One of the demands placed by the ILO was for Burma to have in place a "credible mechanism for dealing with complaints of forced labor with all necessary guarantees for the protection of complaints."
Yet, while the ILO office in Burma has developed a network to gather information on incidents of forced labor, the mechanism for victims of the abuse or their families to lodge complaints is far from perfect. "That people are getting arrested when complaining is still a concern," admits ILO’s Marshall. "Currently there are two people in jail for making complaints to the ILO. They have been charged under the Official Secrets Act." This law considers it an offence for any person to possess information deemed classified by the state.
Also coming in the way of the ILO’s forced labor-reporting mechanism is the junta preventing reader-friendly material about these human rights violations being printed in local languages and distributed across the country. Only the formal document, peppered with legal language, has been approved for distribution.
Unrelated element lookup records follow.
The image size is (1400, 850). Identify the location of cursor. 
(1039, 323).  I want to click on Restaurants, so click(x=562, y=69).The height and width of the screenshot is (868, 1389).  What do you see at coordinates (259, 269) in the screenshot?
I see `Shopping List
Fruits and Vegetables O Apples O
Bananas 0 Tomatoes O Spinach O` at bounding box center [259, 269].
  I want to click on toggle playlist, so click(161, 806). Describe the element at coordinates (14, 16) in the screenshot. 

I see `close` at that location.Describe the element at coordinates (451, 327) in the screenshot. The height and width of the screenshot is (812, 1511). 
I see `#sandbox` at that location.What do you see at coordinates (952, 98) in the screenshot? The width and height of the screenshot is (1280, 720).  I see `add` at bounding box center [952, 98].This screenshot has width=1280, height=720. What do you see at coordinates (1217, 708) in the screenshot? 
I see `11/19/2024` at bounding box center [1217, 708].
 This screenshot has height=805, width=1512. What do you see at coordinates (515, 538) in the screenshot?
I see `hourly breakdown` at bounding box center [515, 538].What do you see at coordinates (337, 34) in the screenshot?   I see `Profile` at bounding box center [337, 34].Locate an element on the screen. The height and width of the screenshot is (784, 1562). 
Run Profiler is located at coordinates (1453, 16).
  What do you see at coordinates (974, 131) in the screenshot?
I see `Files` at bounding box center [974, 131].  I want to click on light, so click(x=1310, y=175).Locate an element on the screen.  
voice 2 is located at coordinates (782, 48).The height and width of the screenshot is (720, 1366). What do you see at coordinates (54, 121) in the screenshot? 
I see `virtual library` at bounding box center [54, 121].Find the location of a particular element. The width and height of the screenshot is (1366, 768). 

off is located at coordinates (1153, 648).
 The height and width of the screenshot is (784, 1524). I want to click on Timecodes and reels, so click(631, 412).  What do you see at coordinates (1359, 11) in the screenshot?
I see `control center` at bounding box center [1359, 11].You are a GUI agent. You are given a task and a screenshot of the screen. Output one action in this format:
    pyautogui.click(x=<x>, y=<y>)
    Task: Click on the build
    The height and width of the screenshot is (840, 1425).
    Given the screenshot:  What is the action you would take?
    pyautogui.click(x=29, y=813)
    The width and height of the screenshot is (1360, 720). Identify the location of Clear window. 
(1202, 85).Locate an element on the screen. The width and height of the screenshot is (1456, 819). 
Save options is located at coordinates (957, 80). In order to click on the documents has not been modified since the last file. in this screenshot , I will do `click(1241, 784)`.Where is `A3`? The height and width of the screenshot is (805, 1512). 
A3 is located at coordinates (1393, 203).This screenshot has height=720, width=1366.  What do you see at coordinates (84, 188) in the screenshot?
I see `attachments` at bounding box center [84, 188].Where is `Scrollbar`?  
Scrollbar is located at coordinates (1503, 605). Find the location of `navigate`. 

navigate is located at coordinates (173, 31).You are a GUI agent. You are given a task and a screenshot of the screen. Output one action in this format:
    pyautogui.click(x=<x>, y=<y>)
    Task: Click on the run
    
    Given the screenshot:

The junta’s resolve to stop the forced labor network being dismantled stems from how much the military culture depends on such abuse to achieve its military and development ends. The more pervasive forms of forced labor, some in almost slave-like conditions, include portering for the military, cleaning army camps, building military structures and even walking ahead of troops in areas infested with landmines.
"Forced labor and Burma is like the head and tail of a coin," states the Federation of Trade Unions (Burma), a network of Burmese labor rights activists operating in exile, including Thailand and the United States. "Millions of people of Burma have been used for state projects of railroad building, strategic road construction, army barrack building, army-run businesses and (for the) agro-economy."
The Arakan state, where the ILO is hosting Sunday’s meeting, is notorious. The victims are the state’s Rohingyas, an ethnic Muslim minority in predominantly Buddhist Burma.
They have been a victim of gross rights violations, including restrictions to get married unless the state gives approval. Familes are forced to work four days a week and have to plant crops that the military orders.
Forced labor the Rohingyas are subject to during the ongoing monsoon season has been documented in the paddy fields, planting physic nut trees and rubber saplings, for road repair, states a recent report by The Arakan Project, which monitors rights violations of the Rohingyas.
In addition, due to border tensions between Burma and Bangladesh, "the Burmese regime suddenly brought shiploads of building material in order to erect a border fence along the Bangladesh-Burma border," adds the Project report, ‘Large Increase in Forced Labor along the Bangladesh-Burma Border: Forced Labor Practices in North Arakan’. "By April large numbers of villagers were then recruited to raise an embankment."
"This year forced labor in North Arakan has significantly increased mainly due to the construction of the border fence along the Bangladesh-Burma border and the sudden increase of army battalions along the border," says Chris Lewa, author of the report and coordinator of the Project.
"Forced labor occurs throughout the year and usually follows a seasonal pattern. In the dry season, villagers are mostly recruited for construction work in military camps and repairing roads," she says.
Yet she doubts the ILO’s presence in the Arakan state will reduce the suffering endured by the persecuted Rohingya minority. "Most Rohingyas would not be aware of the ILO’s complaint mechanism, but even if they were and would be ready to take the risk of lodging a complaint, they would be unable to do so due to the restriction of movement imposed on them," Lewa reveals in an interview. "They need to obtain permission even to travel to a neighbouring village."